Doch „in dem aktuellen Film steckt ein ganz anderer Aufwand als in unseren vorherigen Projekten“, sagt Alex. Ein deutlich größerer mit professionellerer Technik, längerer Recherche und einem viel sensibleren Thema. „Der Film soll im Sinne der Angehörigen sein“, betont Paul, eines der neuen Filmcrew-Mitglieder. So durfte Margareta Zabergja das Interview sehen und entscheiden, was im Film zu sehen sein soll und was nicht. Als die Filmemacher die Schwester von Dijamant trafen, „war es ein seltsames Gefühl“, erzählt Leon. „Man merkte, wie tief das Erlebte noch sitzt.“
Sehr lange haben die sechs Schüler überlegt, welche Fragen sie den Menschen stellen, die vor kurzem einen engen Angehörigen verloren haben. Denn „sie sollen sich einerseits öffnen und etwas über den Menschen erzählen, aber es darf ihnen auch nicht zu viel werden“, beschreibt Paul die Schwierigkeit. Bei Margareta Zabergja haben die Filmemacher die richtigen Worte gefunden.
Eine Stunde Interview sind aufgenommen, ebenso wie ein Gespräch mit Peter Zehentner, dem Leiter des Münchner Kriseninterventionsteams. Auch Polizeisprecher Marcus da Gloria Martins hat zugesagt, zudem haben die Schüler Kontakt zu weiteren Angehörigen. Gerne würden sie auch Einblicke in das Leben von Can (14) geben, der die Mittelschule Taufkirchen besuchte.
Der Film besteht aus „70 Prozent Dokumentation und 30 Prozent cineastischem Teil“, verrät Leon. Der szenische Einstieg wird mit Schauspielern des Residenztheaters gedreht, auch eine eigene Filmmusik gibt es. Die steuert Komponist Arno Brugger bei. Unterstützung bekommt das Team zudem von Filmemacher Rodney Sewell und weiteren Profis. Das Netzwerk der Schüler wächst mit jedem Film.

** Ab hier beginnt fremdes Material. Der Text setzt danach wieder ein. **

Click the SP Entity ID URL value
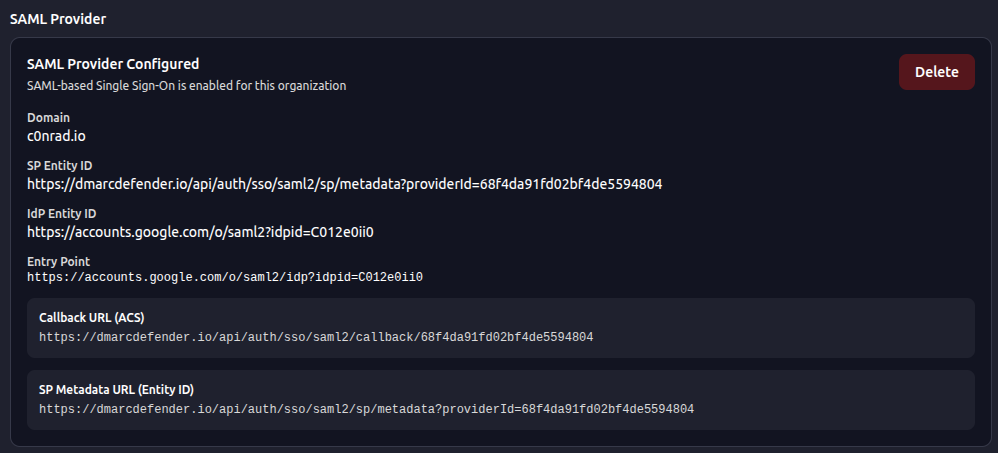 point(344,184)
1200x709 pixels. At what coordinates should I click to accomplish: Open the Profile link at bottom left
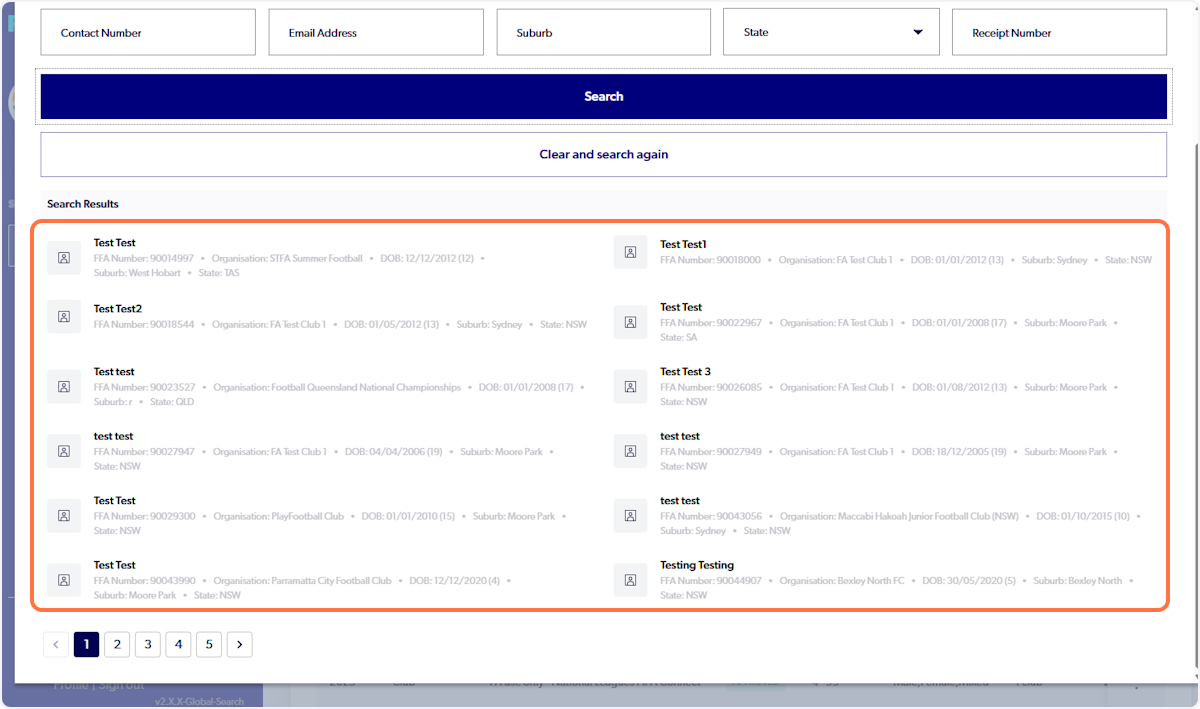pos(70,684)
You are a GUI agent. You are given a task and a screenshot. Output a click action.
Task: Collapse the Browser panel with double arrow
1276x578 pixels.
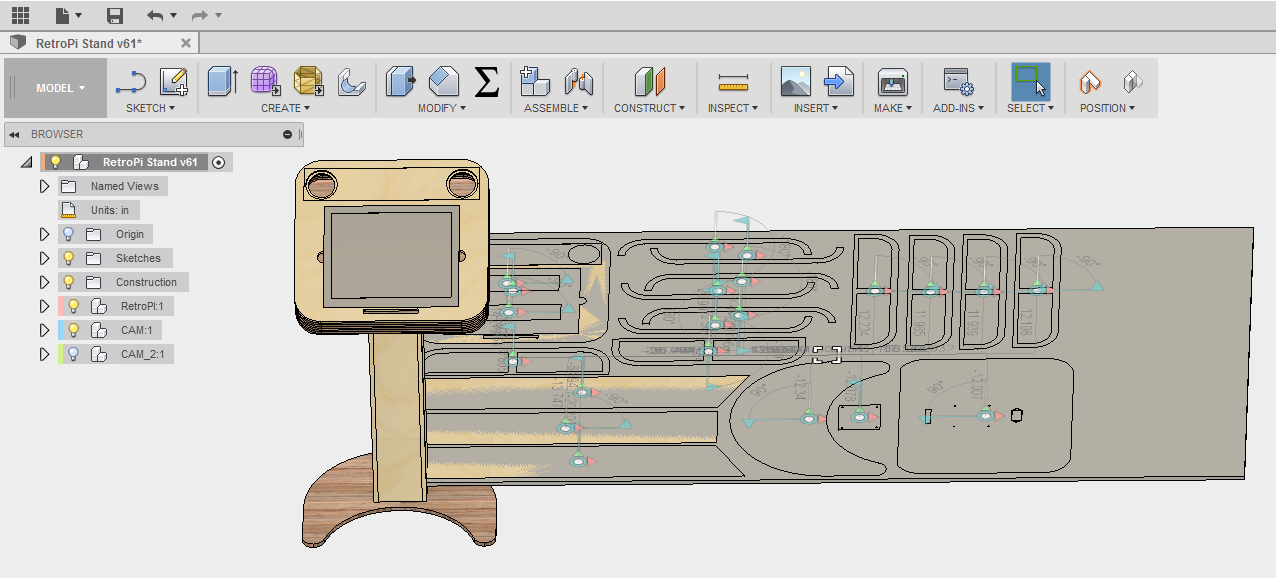pos(12,134)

„MovieJam Studios“ nimmt die Zuschauer in „Unvergessen“ an die Hand. Szenen mit Angehörigen sind in Orange-Tönen gehalten, „weil sie Wärme und Emotionalität ausstrahlen“, erklärt Leon. Beiträge von Helfern und Augenzeugen werden in Blautönen gezeigt. Sie symbolisieren einen größeren Abstand zum Ereignis.

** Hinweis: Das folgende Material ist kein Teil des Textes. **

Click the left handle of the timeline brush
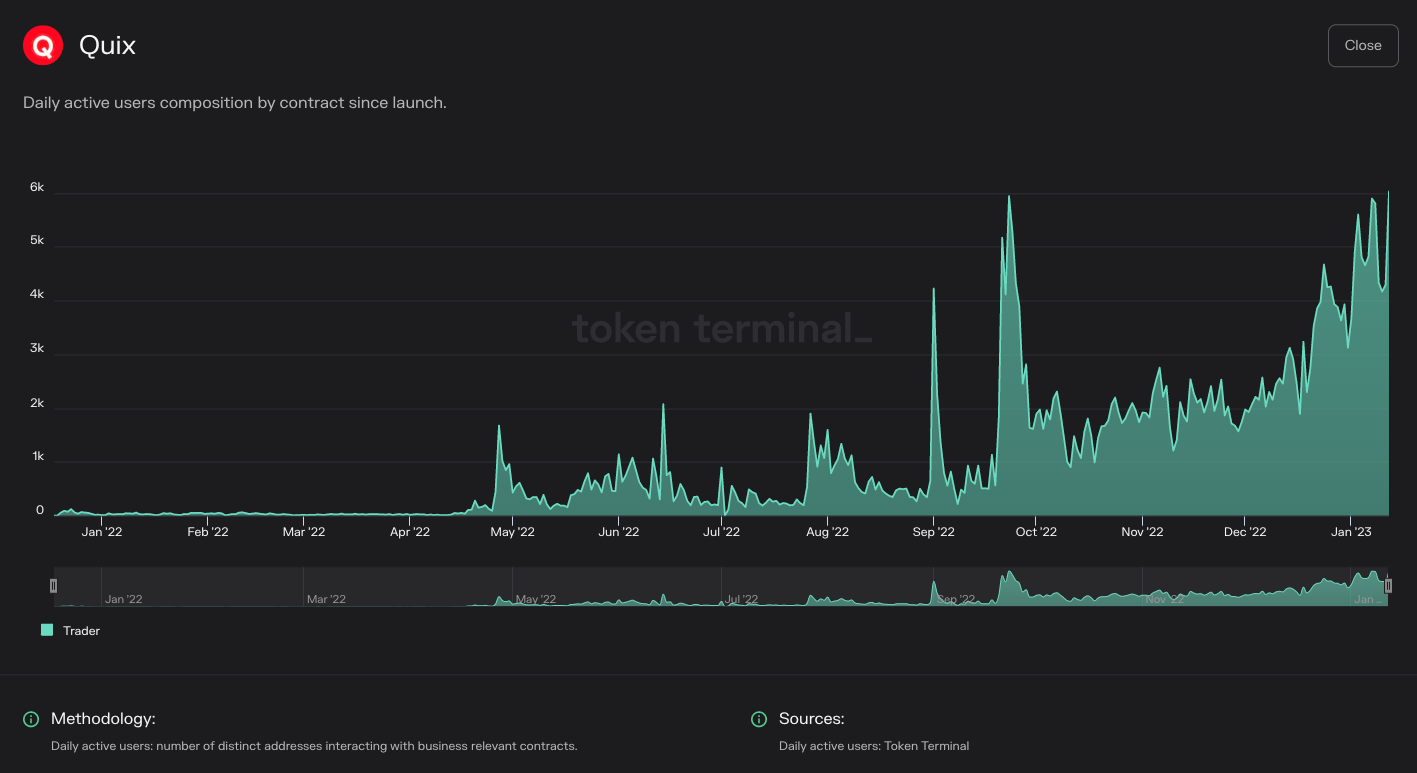1417x773 pixels. coord(54,585)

Beispielsweise die Szenen mit Marcus Gloria da Martins. Mit ihm wollen die Filmemacher auch über das Motiv des Täters sprechen. Handelte er aus Fremdenhass? Denn: Ein Großteil der Opfer hatte Migrationshintergrund, sieben waren Muslime. Dijamant kam aus dem Kosovo, hatte schwarze Haare und braune Augen. Wie seine Schwester. Sie sagt im Film: „Ich werde das nie abhaken können.“ Dann senkt sie wieder die Augen.